» DESCRIPCIÓN DE LA TAREA
Edita el tramo que empieza con la línea que contiene "Click the Notifications bell icon in sidebar" y termina con la que contiene "pyautogui.click(x=50, y=23)", ambas incluidas: copia solo esas líneas, pon "bell button" donde dice "bell icon" y deja todo lo demás igual.

(Entradas del conjunto de datos)
══════

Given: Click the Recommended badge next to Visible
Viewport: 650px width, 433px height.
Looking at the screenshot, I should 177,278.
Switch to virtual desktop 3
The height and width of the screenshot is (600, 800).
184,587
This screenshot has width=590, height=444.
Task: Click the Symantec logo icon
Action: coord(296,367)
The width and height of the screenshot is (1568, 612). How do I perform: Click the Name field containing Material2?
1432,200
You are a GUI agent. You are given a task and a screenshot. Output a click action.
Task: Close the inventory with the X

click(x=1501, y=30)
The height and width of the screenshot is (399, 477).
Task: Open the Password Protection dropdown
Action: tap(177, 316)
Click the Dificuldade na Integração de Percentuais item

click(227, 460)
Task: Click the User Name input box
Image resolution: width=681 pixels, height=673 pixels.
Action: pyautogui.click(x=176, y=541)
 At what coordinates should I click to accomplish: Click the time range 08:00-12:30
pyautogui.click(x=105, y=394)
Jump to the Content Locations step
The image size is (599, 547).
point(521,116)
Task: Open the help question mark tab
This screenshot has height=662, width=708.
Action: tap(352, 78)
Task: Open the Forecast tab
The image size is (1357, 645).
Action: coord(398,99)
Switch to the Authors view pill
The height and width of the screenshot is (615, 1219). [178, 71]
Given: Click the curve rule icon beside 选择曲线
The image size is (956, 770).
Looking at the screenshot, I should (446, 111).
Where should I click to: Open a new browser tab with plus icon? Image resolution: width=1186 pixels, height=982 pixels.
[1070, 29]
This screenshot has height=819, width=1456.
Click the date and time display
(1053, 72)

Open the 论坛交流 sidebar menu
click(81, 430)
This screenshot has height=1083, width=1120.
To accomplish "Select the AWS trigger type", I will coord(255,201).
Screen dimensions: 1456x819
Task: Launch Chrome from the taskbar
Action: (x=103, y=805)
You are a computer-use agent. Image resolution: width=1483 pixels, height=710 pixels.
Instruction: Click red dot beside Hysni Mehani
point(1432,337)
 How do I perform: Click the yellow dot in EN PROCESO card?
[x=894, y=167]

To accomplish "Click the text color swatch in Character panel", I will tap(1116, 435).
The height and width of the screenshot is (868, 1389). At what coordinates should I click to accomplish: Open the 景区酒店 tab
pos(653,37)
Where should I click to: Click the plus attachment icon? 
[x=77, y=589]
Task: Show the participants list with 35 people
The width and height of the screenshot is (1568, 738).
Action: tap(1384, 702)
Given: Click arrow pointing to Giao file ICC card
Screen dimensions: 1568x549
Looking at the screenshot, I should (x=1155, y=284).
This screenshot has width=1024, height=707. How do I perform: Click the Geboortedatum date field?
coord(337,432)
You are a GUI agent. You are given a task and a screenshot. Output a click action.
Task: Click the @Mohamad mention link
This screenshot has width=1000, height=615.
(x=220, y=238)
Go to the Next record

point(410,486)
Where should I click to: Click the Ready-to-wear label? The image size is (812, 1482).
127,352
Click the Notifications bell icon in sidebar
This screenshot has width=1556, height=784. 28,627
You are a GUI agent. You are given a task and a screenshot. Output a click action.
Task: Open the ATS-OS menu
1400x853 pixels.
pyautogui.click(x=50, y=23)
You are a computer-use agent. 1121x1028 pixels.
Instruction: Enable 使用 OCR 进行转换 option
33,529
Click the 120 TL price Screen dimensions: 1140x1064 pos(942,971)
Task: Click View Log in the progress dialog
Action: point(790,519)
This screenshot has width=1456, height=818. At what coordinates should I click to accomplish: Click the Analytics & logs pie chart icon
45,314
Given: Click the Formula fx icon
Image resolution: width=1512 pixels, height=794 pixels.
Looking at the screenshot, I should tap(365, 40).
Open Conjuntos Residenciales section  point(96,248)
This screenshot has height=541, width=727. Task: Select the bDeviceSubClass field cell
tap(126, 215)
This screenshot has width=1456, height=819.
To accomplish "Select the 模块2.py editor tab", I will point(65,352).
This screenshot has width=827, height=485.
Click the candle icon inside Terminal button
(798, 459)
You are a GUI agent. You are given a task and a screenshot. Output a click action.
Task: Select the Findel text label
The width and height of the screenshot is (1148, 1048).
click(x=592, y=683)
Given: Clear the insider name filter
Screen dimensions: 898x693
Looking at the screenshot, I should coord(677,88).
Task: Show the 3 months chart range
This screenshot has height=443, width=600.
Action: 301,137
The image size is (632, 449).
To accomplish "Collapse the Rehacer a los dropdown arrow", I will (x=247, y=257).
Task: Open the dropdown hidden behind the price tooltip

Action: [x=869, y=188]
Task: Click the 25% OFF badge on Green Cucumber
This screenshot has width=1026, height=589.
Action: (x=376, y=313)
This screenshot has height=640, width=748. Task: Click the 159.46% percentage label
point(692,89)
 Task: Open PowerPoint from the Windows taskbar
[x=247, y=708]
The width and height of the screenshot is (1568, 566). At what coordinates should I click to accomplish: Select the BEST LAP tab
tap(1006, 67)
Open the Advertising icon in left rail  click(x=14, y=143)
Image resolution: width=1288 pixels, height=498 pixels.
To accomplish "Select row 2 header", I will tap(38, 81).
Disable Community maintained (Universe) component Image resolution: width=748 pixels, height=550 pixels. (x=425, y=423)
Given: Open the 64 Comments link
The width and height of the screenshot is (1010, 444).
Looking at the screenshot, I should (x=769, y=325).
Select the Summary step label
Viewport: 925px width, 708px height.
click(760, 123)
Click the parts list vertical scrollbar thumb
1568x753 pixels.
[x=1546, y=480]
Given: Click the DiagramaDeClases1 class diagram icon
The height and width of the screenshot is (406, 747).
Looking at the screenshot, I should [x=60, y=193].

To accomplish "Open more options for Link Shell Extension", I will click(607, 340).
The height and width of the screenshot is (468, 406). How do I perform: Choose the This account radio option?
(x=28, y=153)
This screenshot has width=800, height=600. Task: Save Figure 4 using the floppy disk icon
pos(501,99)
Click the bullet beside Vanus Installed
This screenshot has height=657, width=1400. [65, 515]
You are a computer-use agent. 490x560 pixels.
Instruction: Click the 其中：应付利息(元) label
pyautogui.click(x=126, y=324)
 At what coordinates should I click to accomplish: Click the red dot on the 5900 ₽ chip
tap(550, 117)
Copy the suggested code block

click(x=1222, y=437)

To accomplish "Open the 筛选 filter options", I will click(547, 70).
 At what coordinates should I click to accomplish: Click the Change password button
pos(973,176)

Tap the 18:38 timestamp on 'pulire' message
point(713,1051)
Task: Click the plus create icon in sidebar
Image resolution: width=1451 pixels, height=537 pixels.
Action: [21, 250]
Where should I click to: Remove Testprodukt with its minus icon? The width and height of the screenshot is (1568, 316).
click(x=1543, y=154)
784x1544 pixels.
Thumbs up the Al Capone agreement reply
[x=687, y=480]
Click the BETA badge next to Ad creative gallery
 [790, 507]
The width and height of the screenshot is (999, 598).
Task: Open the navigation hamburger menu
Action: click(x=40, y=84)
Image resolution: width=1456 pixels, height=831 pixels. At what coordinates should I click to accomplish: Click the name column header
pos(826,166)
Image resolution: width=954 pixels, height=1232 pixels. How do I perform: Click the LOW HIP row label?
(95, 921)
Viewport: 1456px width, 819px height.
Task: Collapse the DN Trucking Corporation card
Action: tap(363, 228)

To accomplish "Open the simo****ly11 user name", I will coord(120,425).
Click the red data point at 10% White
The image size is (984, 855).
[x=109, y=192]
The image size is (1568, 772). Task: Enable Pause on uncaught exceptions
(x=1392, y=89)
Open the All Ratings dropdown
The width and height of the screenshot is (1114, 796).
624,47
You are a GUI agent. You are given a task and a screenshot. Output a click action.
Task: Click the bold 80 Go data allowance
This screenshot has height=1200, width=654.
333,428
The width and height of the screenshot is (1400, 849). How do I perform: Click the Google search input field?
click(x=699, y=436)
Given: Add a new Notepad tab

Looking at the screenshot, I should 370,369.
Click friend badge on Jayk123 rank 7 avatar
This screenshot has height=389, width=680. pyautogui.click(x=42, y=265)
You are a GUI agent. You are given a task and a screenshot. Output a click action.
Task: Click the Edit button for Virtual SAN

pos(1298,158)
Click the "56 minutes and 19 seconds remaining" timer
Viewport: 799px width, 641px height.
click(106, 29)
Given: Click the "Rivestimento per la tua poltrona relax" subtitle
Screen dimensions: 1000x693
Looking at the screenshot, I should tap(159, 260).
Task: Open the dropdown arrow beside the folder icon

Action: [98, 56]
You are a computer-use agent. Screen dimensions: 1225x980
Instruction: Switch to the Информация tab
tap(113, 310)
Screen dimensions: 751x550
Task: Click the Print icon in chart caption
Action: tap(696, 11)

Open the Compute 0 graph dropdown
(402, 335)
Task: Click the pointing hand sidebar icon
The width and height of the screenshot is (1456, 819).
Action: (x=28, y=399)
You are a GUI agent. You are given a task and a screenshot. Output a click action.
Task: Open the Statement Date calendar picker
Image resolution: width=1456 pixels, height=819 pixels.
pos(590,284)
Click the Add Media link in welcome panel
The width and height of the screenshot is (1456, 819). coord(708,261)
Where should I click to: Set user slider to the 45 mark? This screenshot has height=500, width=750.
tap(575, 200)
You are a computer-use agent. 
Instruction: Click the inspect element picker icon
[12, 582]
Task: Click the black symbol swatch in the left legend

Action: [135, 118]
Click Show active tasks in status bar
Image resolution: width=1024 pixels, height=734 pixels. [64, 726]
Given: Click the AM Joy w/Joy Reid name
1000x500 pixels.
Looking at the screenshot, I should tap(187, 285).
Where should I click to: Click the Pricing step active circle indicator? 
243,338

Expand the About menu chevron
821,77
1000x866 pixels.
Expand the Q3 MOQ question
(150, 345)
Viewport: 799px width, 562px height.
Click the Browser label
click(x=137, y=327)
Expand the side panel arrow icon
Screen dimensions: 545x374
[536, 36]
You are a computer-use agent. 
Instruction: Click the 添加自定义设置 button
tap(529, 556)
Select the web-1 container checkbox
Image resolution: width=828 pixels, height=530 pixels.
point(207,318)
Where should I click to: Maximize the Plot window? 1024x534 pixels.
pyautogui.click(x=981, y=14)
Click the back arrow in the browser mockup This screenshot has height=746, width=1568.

══════

» RESPUESTA ESPERADA
Click the Notifications bell button in sidebar
This screenshot has width=1556, height=784. 28,627
You are a GUI agent. You are given a task and a screenshot. Output a click action.
Task: Open the ATS-OS menu
1400x853 pixels.
pyautogui.click(x=50, y=23)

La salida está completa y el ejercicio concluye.